● REQUIRED ACTION 1
Switch "visitation" to "contact" and write out the dependency appeal passage between "We agree that" and "not visit A.L.", inclusive.
● REQUIRED ACTION 2
Carry on the dependency appeal passage about Father's jurisdictional challenge from the point where it stops.

● PROVIDED TEXT
* * * * *

CFS argues Father’s jurisdictional claims are moot and nonjusticiable because b-1
finding is sufficient to support jurisdiction. CFS further argues this court should not
“reopen” the b-2, b-4, and g-6 findings because Father “fails to articulate any specific
prejudice he did or likely would suffer if [these counts] were sustained in error but
22 allowed to stand.” (In re. I.A., supra, 201 Cal.App.4th at p. 1493 [declining review
where father failed to suggest “a single specific legal or practical consequence from [the]
finding, either within or outside the dependency proceedings”].)
In addition, CFS argues several factors militate against discretionary review of the
jurisdictional findings. These include: (1) the jurisdictional findings are not “based on
particularly pernicious or stigmatizing conduct” (D.P., supra, 14 Cal.5th at pp. 285-286);
(2) Father did not seek custody of A.L.; (3) given his incarceration, Father would not
have been able to complete reunification within the six- to twelve-month period for a
minor under age three (§ 361.5, subd. (a)(1)(B)); (4) Father waived his right to appear at
the proceedings; (5) Father’s “jurisdictional challenge is based on facts, not on a legal
question”’ and, finally; (6) parental rights have been terminated, adoption has been
ordered, and A.L. is being raised with a stable, loving family.
We agree that it is difficult to discern how Father is or may be prejudiced by the
challenged jurisdictional findings and disposition orders. The b-1 finding is sufficient to
support jurisdiction, and given his incarceration, Father could not have completed
reunification services for A.L. within the statutory time frame. (§ 361.5, subd. (a)(1)(B).)
The findings and orders also did not affect Father’s visitation, as Father did not visit A.L.

* * * * *

● EXTRACTED DATA

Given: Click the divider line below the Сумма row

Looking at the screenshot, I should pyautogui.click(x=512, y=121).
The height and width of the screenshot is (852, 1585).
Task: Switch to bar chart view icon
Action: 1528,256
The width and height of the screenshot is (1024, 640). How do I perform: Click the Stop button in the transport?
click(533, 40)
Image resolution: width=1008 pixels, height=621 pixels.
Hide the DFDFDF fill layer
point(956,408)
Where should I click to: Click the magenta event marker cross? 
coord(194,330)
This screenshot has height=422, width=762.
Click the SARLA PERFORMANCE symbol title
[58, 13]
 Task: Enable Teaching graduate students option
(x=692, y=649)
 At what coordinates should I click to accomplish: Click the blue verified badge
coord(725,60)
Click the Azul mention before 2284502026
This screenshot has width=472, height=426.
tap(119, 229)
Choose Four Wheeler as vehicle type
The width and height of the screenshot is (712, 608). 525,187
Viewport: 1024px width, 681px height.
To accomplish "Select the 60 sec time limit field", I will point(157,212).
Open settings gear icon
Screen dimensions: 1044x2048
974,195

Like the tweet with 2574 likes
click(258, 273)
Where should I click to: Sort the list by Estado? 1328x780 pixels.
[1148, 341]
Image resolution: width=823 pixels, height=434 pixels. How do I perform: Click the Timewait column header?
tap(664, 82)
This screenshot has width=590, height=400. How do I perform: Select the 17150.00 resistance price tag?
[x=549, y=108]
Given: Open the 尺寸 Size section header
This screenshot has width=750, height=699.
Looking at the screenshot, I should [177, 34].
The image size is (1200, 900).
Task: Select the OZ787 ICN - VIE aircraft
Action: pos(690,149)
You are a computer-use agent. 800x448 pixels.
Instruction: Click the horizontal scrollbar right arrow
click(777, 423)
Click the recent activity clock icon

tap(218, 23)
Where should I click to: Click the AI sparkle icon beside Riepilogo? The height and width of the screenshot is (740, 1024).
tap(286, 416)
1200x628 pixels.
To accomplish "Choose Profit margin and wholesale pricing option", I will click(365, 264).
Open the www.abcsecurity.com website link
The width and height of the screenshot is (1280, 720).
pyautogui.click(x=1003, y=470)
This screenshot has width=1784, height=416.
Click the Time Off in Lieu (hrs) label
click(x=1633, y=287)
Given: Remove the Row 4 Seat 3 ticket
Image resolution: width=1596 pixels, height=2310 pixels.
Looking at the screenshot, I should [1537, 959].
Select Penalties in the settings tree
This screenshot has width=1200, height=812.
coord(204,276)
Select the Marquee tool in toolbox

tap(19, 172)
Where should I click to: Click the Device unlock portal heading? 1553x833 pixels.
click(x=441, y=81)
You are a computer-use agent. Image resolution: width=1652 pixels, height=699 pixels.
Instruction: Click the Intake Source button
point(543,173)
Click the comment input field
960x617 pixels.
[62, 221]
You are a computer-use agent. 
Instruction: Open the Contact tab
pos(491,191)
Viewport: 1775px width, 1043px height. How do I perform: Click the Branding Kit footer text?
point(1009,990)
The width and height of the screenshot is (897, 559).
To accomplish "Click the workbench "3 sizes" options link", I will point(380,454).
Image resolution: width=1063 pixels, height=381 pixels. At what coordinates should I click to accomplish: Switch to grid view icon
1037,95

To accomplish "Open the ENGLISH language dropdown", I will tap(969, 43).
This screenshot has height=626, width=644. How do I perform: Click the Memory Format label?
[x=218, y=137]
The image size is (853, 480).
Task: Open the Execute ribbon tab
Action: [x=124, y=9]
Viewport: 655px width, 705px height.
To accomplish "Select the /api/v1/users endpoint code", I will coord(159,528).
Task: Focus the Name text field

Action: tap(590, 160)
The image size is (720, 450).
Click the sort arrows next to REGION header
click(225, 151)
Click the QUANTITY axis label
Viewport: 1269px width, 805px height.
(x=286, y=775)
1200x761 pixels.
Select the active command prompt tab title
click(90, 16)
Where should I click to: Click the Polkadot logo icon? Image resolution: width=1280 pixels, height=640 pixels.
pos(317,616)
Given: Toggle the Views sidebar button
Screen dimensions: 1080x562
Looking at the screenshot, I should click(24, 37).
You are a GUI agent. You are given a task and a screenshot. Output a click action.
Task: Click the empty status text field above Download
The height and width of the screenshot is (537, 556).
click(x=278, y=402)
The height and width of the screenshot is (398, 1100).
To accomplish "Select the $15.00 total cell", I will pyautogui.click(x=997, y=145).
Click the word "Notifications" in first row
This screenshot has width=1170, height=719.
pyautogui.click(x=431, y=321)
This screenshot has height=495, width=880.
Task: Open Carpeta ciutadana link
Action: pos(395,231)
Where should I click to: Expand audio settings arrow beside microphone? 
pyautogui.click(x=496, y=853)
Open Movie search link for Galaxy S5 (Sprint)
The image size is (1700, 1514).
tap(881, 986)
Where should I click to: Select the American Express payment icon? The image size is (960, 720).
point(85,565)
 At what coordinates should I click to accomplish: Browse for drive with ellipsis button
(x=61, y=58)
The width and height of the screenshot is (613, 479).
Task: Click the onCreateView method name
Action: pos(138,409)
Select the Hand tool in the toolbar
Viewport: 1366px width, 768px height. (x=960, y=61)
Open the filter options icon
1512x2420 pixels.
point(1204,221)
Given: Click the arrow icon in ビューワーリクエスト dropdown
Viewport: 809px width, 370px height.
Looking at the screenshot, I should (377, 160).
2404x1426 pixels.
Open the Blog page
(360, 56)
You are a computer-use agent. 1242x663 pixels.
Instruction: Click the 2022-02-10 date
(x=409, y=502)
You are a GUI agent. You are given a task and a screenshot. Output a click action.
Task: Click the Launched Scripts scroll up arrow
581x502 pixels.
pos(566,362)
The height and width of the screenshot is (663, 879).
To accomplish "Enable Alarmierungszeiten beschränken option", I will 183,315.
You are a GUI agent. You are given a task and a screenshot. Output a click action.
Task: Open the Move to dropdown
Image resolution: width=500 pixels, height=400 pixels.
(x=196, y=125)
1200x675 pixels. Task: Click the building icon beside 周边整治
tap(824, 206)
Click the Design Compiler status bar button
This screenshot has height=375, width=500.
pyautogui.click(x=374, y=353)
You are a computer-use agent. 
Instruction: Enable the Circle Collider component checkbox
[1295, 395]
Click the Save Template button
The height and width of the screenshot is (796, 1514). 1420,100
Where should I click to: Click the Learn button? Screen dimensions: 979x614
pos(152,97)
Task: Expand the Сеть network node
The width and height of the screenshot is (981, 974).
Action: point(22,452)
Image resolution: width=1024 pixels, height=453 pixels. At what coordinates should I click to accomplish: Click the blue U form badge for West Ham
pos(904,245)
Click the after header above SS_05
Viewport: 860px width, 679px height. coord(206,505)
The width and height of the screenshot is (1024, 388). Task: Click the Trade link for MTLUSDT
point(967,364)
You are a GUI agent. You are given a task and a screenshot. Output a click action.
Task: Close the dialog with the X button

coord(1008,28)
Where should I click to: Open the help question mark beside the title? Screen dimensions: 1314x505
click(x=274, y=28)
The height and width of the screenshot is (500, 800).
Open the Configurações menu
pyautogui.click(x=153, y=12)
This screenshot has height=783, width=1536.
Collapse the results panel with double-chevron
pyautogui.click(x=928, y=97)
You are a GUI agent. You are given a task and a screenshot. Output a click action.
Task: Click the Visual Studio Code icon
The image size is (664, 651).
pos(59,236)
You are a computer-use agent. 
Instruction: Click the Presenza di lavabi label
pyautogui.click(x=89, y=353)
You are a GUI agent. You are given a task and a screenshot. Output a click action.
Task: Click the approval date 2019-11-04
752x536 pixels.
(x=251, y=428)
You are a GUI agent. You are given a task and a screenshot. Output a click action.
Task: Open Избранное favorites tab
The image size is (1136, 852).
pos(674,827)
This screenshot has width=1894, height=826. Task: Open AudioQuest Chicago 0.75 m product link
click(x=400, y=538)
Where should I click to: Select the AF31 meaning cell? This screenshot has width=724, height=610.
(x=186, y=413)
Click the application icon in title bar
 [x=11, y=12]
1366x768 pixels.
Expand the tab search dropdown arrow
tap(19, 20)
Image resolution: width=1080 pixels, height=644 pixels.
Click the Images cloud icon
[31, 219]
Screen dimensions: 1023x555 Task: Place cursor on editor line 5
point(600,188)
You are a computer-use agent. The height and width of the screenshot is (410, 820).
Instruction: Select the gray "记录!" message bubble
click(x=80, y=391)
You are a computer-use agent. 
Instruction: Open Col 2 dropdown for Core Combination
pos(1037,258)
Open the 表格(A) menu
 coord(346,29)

* * * * *

● ANSWER SPACE 1
We agree that it is difficult to discern how Father is or may be prejudiced by the
challenged jurisdictional findings and disposition orders. The b-1 finding is sufficient to
support jurisdiction, and given his incarceration, Father could not have completed
reunification services for A.L. within the statutory time frame. (§ 361.5, subd. (a)(1)(B).)
The findings and orders also did not affect Father’s contact, as Father did not visit A.L.

● ANSWER SPACE 2
until after he was released from prison in October 2023. At the February 14, 2024
section 366.26 hearing, CFS’s reports showed and the court found A.L. did not have a
substantial positive emotional attachment to Father, and for this reason, among others, the
parental benefit exception did not apply. (§ 366.26, subd. (c)(i)(B).) Given Father’s
incarceration until October 2023, this would have been the case even if the b-2, b-4, and
23 g-6 findings had not been made, and even if Father had been offered reunification
There is also no showing that any of the challenged findings and orders prevented
A.L.’s placement with paternal relatives as an alternative to foster care. Before the
detention hearing, the PGF said he was unable to assist with A.L.’s care. At the initial
jurisdiction and disposition hearing, the PGF and PGM were present but there is no
indication they offered to care for A.L. at that time or at any other. Nor does Father
claim the challenged findings and orders had consequences for Father “ ‘ “beyond
jurisdiction.” ’ ” (D.P., supra, 14 Cal.5th at p. 285.)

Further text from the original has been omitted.